The Physics of Rope Rescue Operations

By Mike Donahue

There’s one portion in the discipline of rope rescue that I think is overlooked and, honestly, fascinating: The physics behind everything we rig. Understanding what systems to build to when to build them is one thing, but there’s more to these choices. When I first began studying rope rescue, I was provided a solid foundation on which I could build. I’m never really satisfied with what I know; I always want to know more. It wasn’t until I became interested in the physics behind what we do that I realized what I had been missing.

Physics plays the most vital role in our rigging operations; it’s the true safety factor within we must work. The recommendations that National Fire Protection Association (NFPA) 1983, Standard on Life Safety Rope and Equipment for Emergency Services, provides are what is “drilled” into our heads from day one. How many times have you heard we must operate with or within a 15:1 system safety factor (SSF)? A lot.

The 15:1 SSF is kind of a “myth” or “legend.” We never operate in that 15:1 window. Once a knot is loaded in a system, you’ve lost your numbers. However, this is not a big deal. NFPA provides that 15:1 SSF as a recommendation. As a knowledgeable rescuer, you can rig with whatever SSF your setup equates to and still be safe. When it comes to physics, there’s no defeating it; as a rescuer, you need to respect and understand it. Not understanding the physics behind what you’re building would be the equivalent of a firefighter pushing a line into a fire without any understanding the dynamics of fire. You, can, however, manipulate physics using other physics. In this article, I want to scratch the surface of the physics you work with and help you understand how to make the laws of physics work for you.

Rope work is a constant battle with gravity. The systems and devices you use control and manipulate gravity to work FOR you. With that being said, unless you know and understand the physics you’re manipulating, you could find gravity quickly working against you.

I will begin with our main concern in rope work—load force. Load force is the force exerted through the ropes, components, and the anchor created by the load. The load force and the angles through which you force it is called “vector force,” which is found in an angle that is trying to simultaneously pull vertically and horizontally. This force creates a multiplying effect when the load force meets the angle. Because you work with angles in rope rigging, vector forces are ever present.
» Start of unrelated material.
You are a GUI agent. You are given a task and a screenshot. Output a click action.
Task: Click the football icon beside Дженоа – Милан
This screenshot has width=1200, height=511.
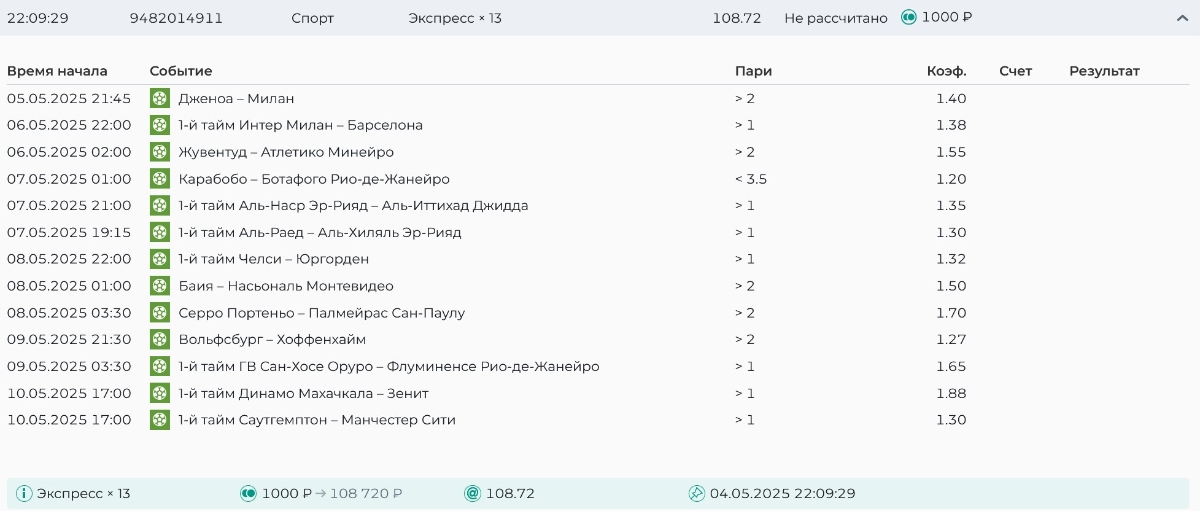pyautogui.click(x=160, y=98)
You must understand which forces are being generated and how they are generated.

The commonly used load sharing anchor system shares the supported load. As the angle of the system increases, the force that the anchors see increases. This refers to vector forces; we’re all taught several different degree benchmarks that would estimate the load force being generated by the vector force. But how about when we’re outside of those benchmarks? There’s something to be said for pinpoint accuracy.

Three things you need to know and understand follow:

  1. The anatomy of a right triangle,
  2. a sine, and
  3. a cosine.

Figure 1 shows the anatomy of a right triangle. This is important to know because it is based on the angle and load force you are working with, and sine and cosine will be determined by this.

 

Figure 2 explains when to use sine and or cosine.

 

Figure 3 refers to the load sharing anchor system. Place the center point of a protractor where the two legs of the load sharing anchor system meet. This should measure 150°. The goal here is to find out what load force each line in this anchor system sees. When it comes to forces, I am concerned about all the components in the system, not just one. The components in a system don’t always all have the same load rating, therefore, they will be affected differently. Generated force uses the rope as a “road” traveling from the anchor to the load, affecting all in its path.

 

To calculate these forces, the decision to use sine (sin) or cosine (cos) is based on the relationship of the desired angle in relation to the hypotenuse of the created triangle. Cosine (cos) is used when calculating the vector force on a angle created adjacent the hypotenuse, whereas sine (sin) is used for an angle opposite the hypotenuse. For a load sharing anchor system with mirrored degrees on either side, use either sine or cosine.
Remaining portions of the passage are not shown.